In the old days, the Lefties used to dismiss the EU as a bankers' ramp. Tony Benn thought it was unacceptably anti-democratic. Jeremy Corbyn used to vote against it in every division. Why has it suddenly become so fashionable among our nose-ringed friends?

I tried to think which of the EU's signature policies they were so keen on. Surely not the agricultural subsidies that make up most of the budget and that have done so much to retard development in the Third World? They can't - for heaven's sake - support the peak tariffs that discriminate against value added goods from sub-Saharan Africa. Nor the sheer opacity of the system; the fact that there are 10,000 officials who are paid more than the prime minister and whose names and functions we don't know.

They can't really be defending the waste, the fraud or the endless expensive caravan of cremant-swilling members of the European Parliament. Are they really demonstrating in favour of the torrent of red tape that has done so much to hold back growth in the EU? It seems an odd sort of campaign theme: what do we want? More Brussels law-making! When do we want it? Now!

Naturally, Lefties might want laws to protect the workforce but they would surely want those laws to be made by politicians that the people could remove at elections.

No, the more I thought about it, the odder it seemed.

It was incredible that these young and idealistic people should be making a rumpus about the euro - the key policy of the modern EU - when that project has so gravely intensified suffering in southern EU countries and deprived young people of employment.

Perhaps, I mused, it was a general feeling that the EU was about openness, tolerance and diversity.

But they must surely know that the EU's rules on free movement mean a highly discriminatory regime, one that makes it much more difficult for people from outside the EU to get into Britain, even though we need their skills.

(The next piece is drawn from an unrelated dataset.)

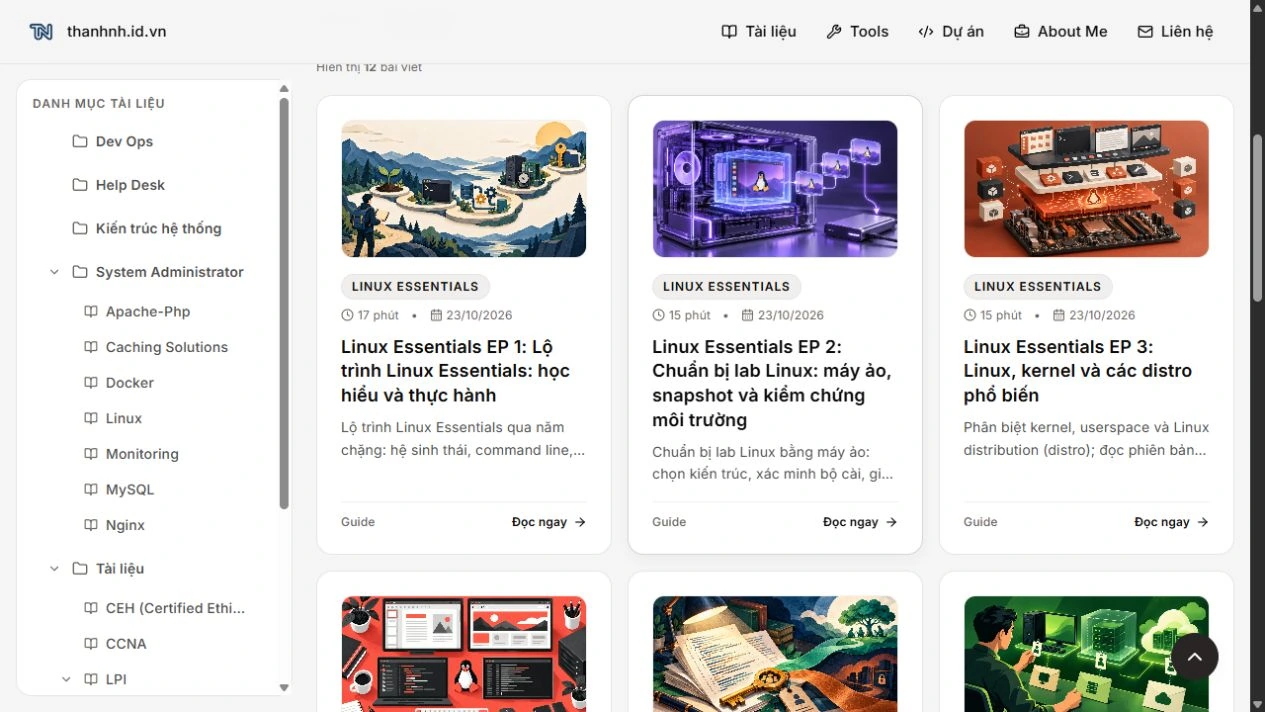Viewport: 1265px width, 712px height.
Task: Click the back-to-top arrow button
Action: pos(1194,657)
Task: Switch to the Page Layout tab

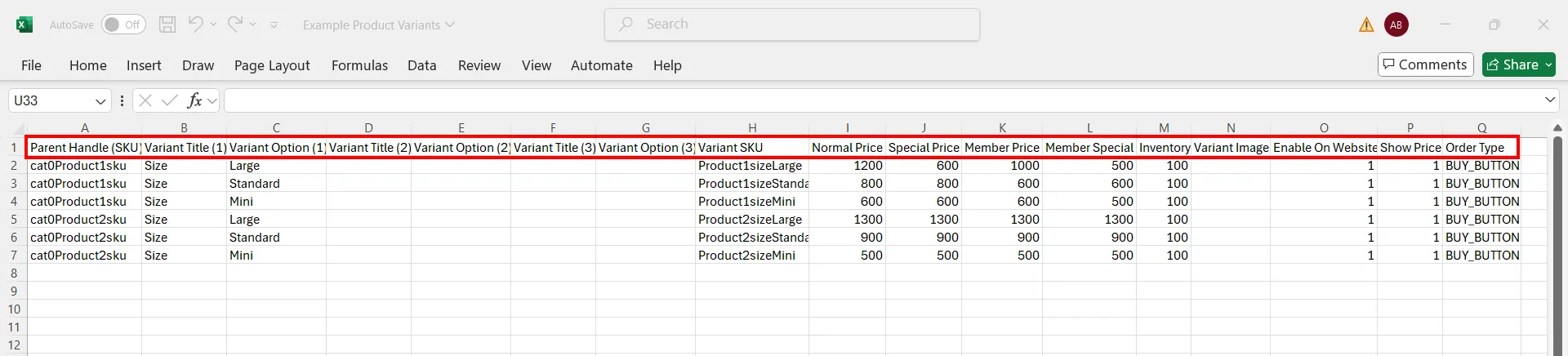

So what was it about? People's emotions matter, even when they do not seem to be wholly rational. The feelings being manifested outside my house are shared by the large numbers of people - 30,000, they say - who, at the weekend, came together in Trafalgar Square to hear pro-EU speeches by Sir Bob Geldof.

There is, among a section of the population, a kind of hysteria, a contagious mourning of the kind that I remember in 1997 after the death of the Princess of Wales. It is not about the EU, of course; or not solely. A great many of these protesters - like dear old Geldof - are in a state of some confusion about the EU and what it does.

It is not, as he says, a "free trade area"; if only it were. It is a vast and convoluted exercise in trying to create a federal union, a new political construction based in Brussels. But, as I say, I don't believe that it is psychologically credible to imagine young people chanting hysterically in favour of Brussels bureaucrats. The whole protest is not about the EU project per se; it is about them, their own fears and anxieties that are now being projected on to Brexit.

These fears are wildly overdone. The reality is the stock market has not plunged, as some said it would - far from it. The FTSE is higher than when the vote took place.

There has been no emergency budget, nor will there be. But the crowds of young people are experiencing the last psychological tremors of Project Fear, perhaps the most thoroughgoing government attempt to manipulate public opinion since the run-up to the Iraq War.

When Geldof tells them that the older generation has "stolen your future" by voting to leave the EU, I am afraid there are too many who still believe it. It is time for this nonsense to end.

It was wrong of the government to offer the public a binary choice on the EU without being willing - in the event of a Leave vote - to explain how this can be made to work in the interests of the UK and Europe. We cannot wait until mid-September, and a new PM. We need a clear statement, now, of some basic truths.

1. There is no risk whatever to the status of the EU nationals now resident and welcome in the UK and indeed immigration will continue - but in a way that is controlled, thereby neutralising the extremists.

2. It is overwhelmingly in the economic interests of the other EU countries to do a free-trade deal, with zero tariffs and quotas, while we extricate ourselves from the EU law-making system.

3. We can do free-trade deals with economies round the world, many of which are already applying to do so.

4. We can supply leadership in Europe on security and other matters, but at an intergovernmental level.

5. The future is very bright indeed.

That's what Geldof should be chanting. (© Daily Telegraph, London)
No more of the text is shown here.